Information shown START
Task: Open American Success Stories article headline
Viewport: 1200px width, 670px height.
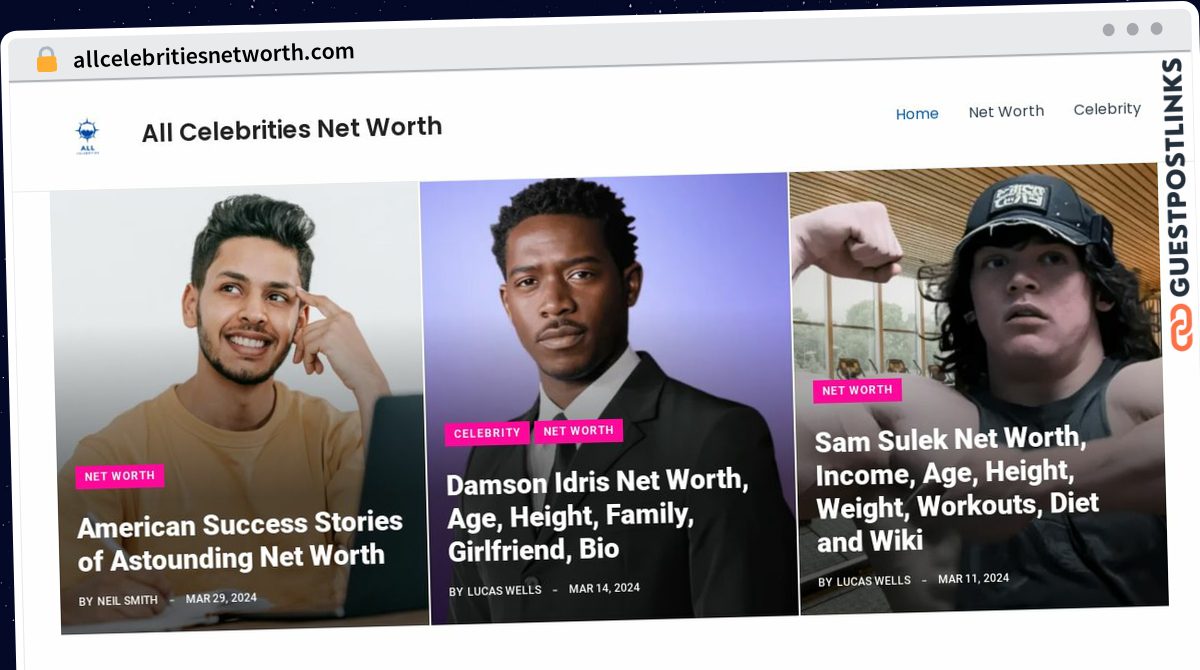Action: (x=240, y=541)
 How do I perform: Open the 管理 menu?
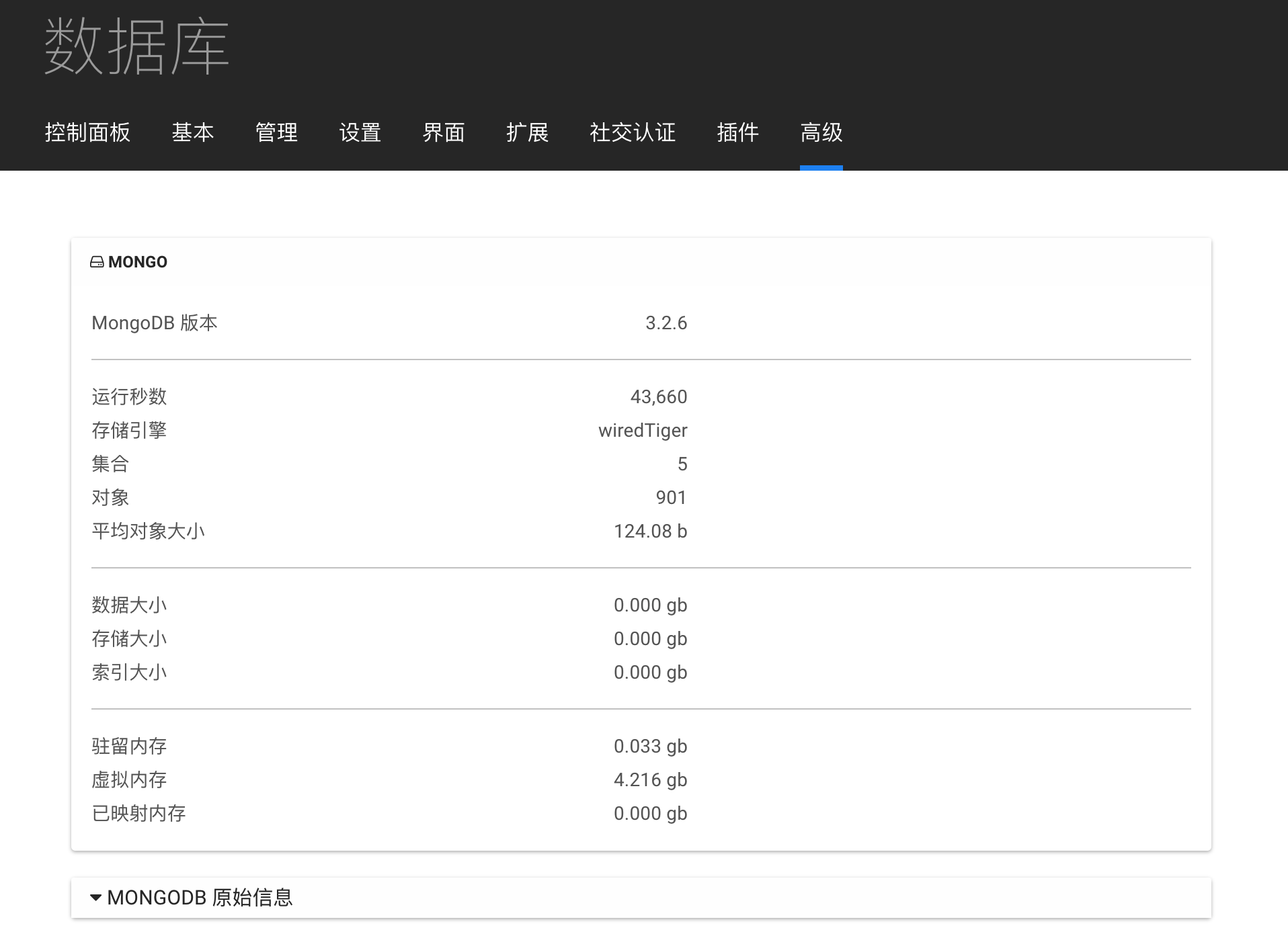[276, 132]

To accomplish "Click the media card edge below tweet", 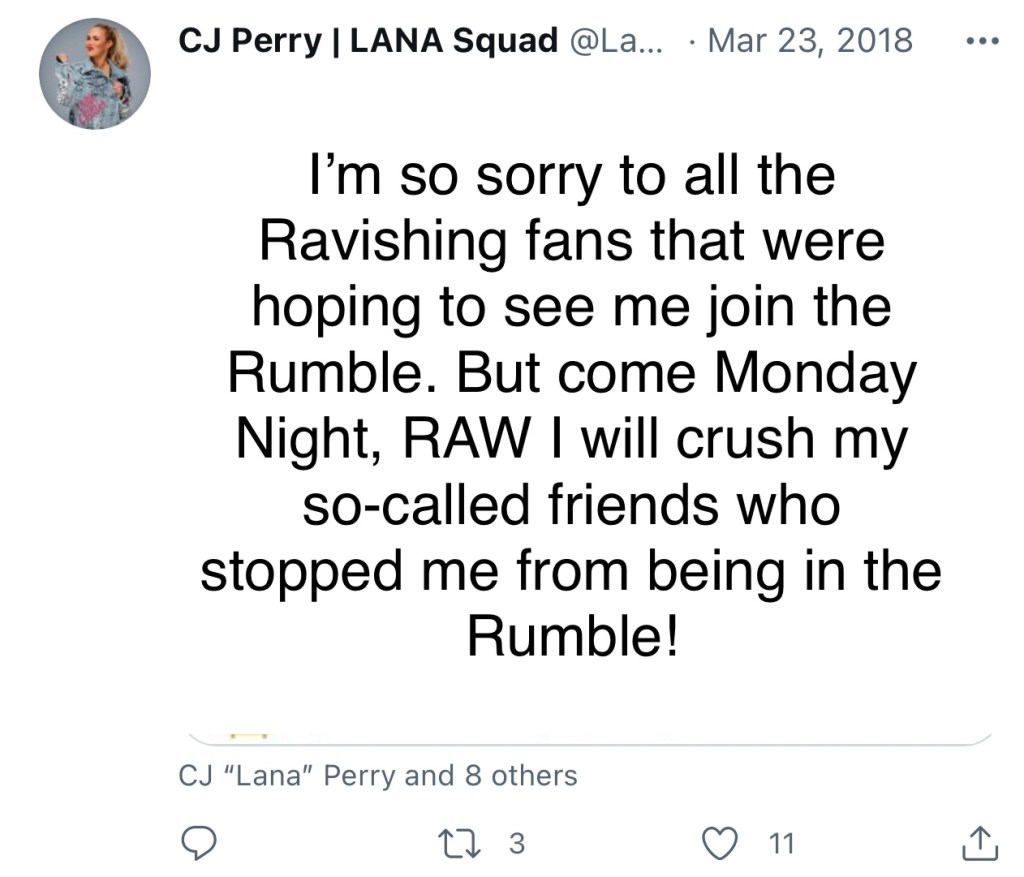I will point(590,738).
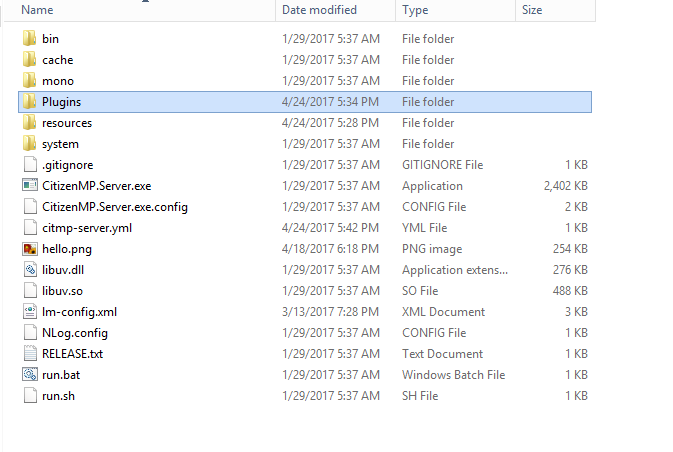Select the bin folder icon

30,38
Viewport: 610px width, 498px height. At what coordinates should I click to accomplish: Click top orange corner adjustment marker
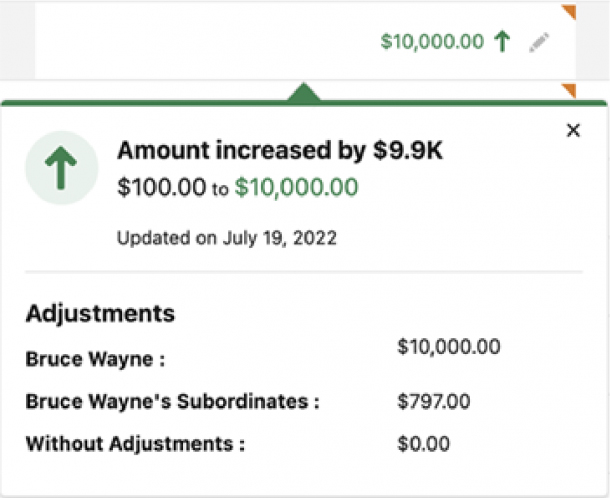(x=568, y=12)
Information shown END
» Work order:
Reproduce exactly the lines above from the one with "Viewport: 610px width, 498px" through the last line of the data, keeping both ends and dropping the pictures.

» Problem solution:
Viewport: 610px width, 498px height. At what coordinates should I click to accomplish: Click top orange corner adjustment marker
(x=568, y=12)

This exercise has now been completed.